The batch_1.json data is reduced here, if you want to get the full amount, you can download it from here: https://github.com/apache/hudi/blob/master/docker/demo/data/batch_1.json

Execute cat batch_1.json | kcat -b kafkabroker -t stock_ticks -Pto import data into Kafka.

start_demo.sh

#!/bin/bash

SCRIPT_PATH=$(cd `dirname $0`; pwd)
WS_ROOT=`dirname $SCRIPT_PATH`
COMPOSE_FILE_NAME="docker-compose_mac_aarch64.yml"

# restart cluster
HUDI_WS=${WS_ROOT} docker-compose -f ${SCRIPT_PATH}/${COMPOSE_FILE_NAME} down
sleep 5
HUDI_WS=${WS_ROOT} docker-compose -f ${SCRIPT_PATH}/${COMPOSE_FILE_NAME} up -d
sleep 15

docker exec -it adhoc-1 /bin/bash /var/hoodie/ws/docker/demo/setup_demo_container.sh
docker exec -it adhoc-2 /bin/bash /var/hoodie/ws/docker/demo/setup_demo_container.sh

stop_demo.sh

#!/bin/bash

SCRIPT_PATH=$(cd `dirname $0`; pwd)
HUDI_DEMO_ENV=$1
# set up root directory
WS_ROOT=`dirname $SCRIPT_PATH`

COMPOSE_FILE_NAME="docker-compose_mac_aarch64.yml"

# shut down cluster
HUDI_WS=${WS_ROOT} docker-compose -f ${SCRIPT_PATH}/${COMPOSE_FILE_NAME} down

# remove houst mount directory
rm -rf /tmp/hadoop_data
rm -rf /tmp/hadoop_name

All images involved are:

docker pull registry.cn-hangzhou.aliyuncs.com/jensenchen/hudi-hadoop_2.8.4-hive_2.3.3-sparkworker_2.4.4:arm64
docker pull registry.cn-hangzhou.aliyuncs.com/jensenchen/hudi-hadoop_2.8.4-hive_2.3.3-sparkmaster_2.4.4:arm64
docker pull registry.cn-hangzhou.aliyuncs.com/jensenchen/hudi-hadoop_2.8.4-datanode:arm64
docker pull registry.cn-hangzhou.aliyuncs.com/jensenchen/hudi-hadoop_2.8.4-namenode:arm64
docker pull registry.cn-hangzhou.aliyuncs.com/jensenchen/hudi-hadoop_2.8.4-history:arm64
docker pull registry.cn-hangzhou.aliyuncs.com/jensenchen/hudi-hadoop_2.8.4-hive_2.3.3:arm64
docker pull registry.cn-hangzhou.aliyuncs.com/jensenchen/hudi-hadoop_2.8.4-hive_2.3.3-sparkadhoc_2.4.4:arm64
docker pull registry.cn-hangzhou.aliyuncs.com/jensenchen/kafka:2.13-2.8.1
docker pull registry.cn-hangzhou.aliyuncs.com/jensenchen/zookeeper:3.4.12
docker pull registry.cn-hangzhou.aliyuncs.com/jensenchen/doris:1.2.2-fe-arm
docker pull registry.cn-hangzhou.aliyuncs.com/jensenchen/doris:1.2.2-be-arm

For convenience, you can use the script to start the docker-compose cluster after the download is complete.

test verification

Import data using DeltaStreamer

Hudi provides the DeltaStreamer tool. The tool can connect to various data sources (including Kafka) to pull changes and apply them to Hudi tables using upsert/insert primitives. This tool is used here to download json data from kafka and ingest it into COW and MOR tables. This tool automatically initializes tables in the file system if they do not yet exist.

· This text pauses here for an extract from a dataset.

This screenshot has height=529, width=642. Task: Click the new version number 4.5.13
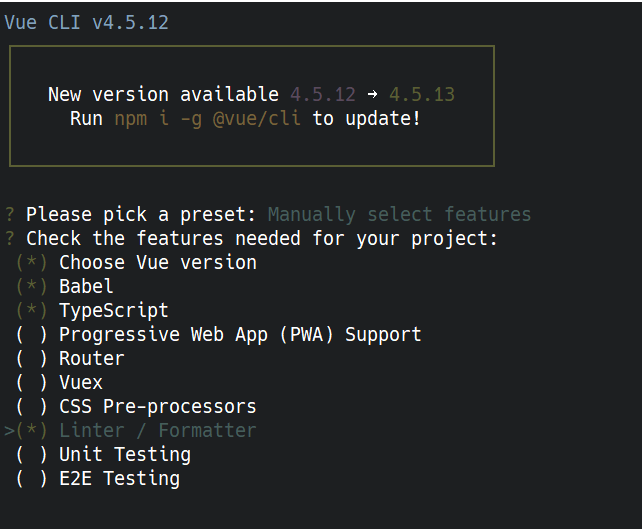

docker exec -it adhoc-2 /bin/bash

# Run the following spark-submit command to execute the delta-streamer and ingest to stock_ticks_cow table in HDFS
spark-submit \
  --class org.apache.hudi.utilities.deltastreamer.HoodieDeltaStreamer $HUDI_UTILITIES_BUNDLE \
  --table-type COPY_ON_WRITE \
  --source-class org.apache.hudi.utilities.sources.JsonKafkaSource \
  --source-ordering-field ts  \
  --target-base-path /user/hive/warehouse/stock_ticks_cow \
  --target-table stock_ticks_cow --props /var/demo/config/kafka-source.properties \
  --schemaprovider-class org.apache.hudi.utilities.schema.FilebasedSchemaProvider

# Run the following spark-submit command to execute the delta-streamer and ingest to stock_ticks_mor table in HDFS
spark-submit \
  --class org.apache.hudi.utilities.deltastreamer.HoodieDeltaStreamer $HUDI_UTILITIES_BUNDLE \
  --table-type MERGE_ON_READ \
  --source-class org.apache.hudi.utilities.sources.JsonKafkaSource \
  --source-ordering-field ts \
  --target-base-path /user/hive/warehouse/stock_ticks_mor \
  --target-table stock_ticks_mor \
  --props /var/demo/config/kafka-source.properties \
  --schemaprovider-class org.apache.hudi.utilities.schema.FilebasedSchemaProvider \
  --disable-compaction

# As part of the setup (Look at setup_demo.sh), the configs needed for DeltaStreamer is uploaded to HDFS. The configs
# contain mostly Kafa connectivity settings, the avro-schema to be used for ingesting along with key and partitioning fields.

exit

After the import is complete, you can open the following link to view the data locally:

http://namenode:50070/explorer.html#/user/hive/warehouse/stock_ticks_cow

http://namenode:50070/explorer.html#/user/hive/warehouse/stock_ticks_mor

Synchronize data in Hudi to Hive

Synchronize tables on HDFS to Hive, including creating Hive tables, adding partitions, etc.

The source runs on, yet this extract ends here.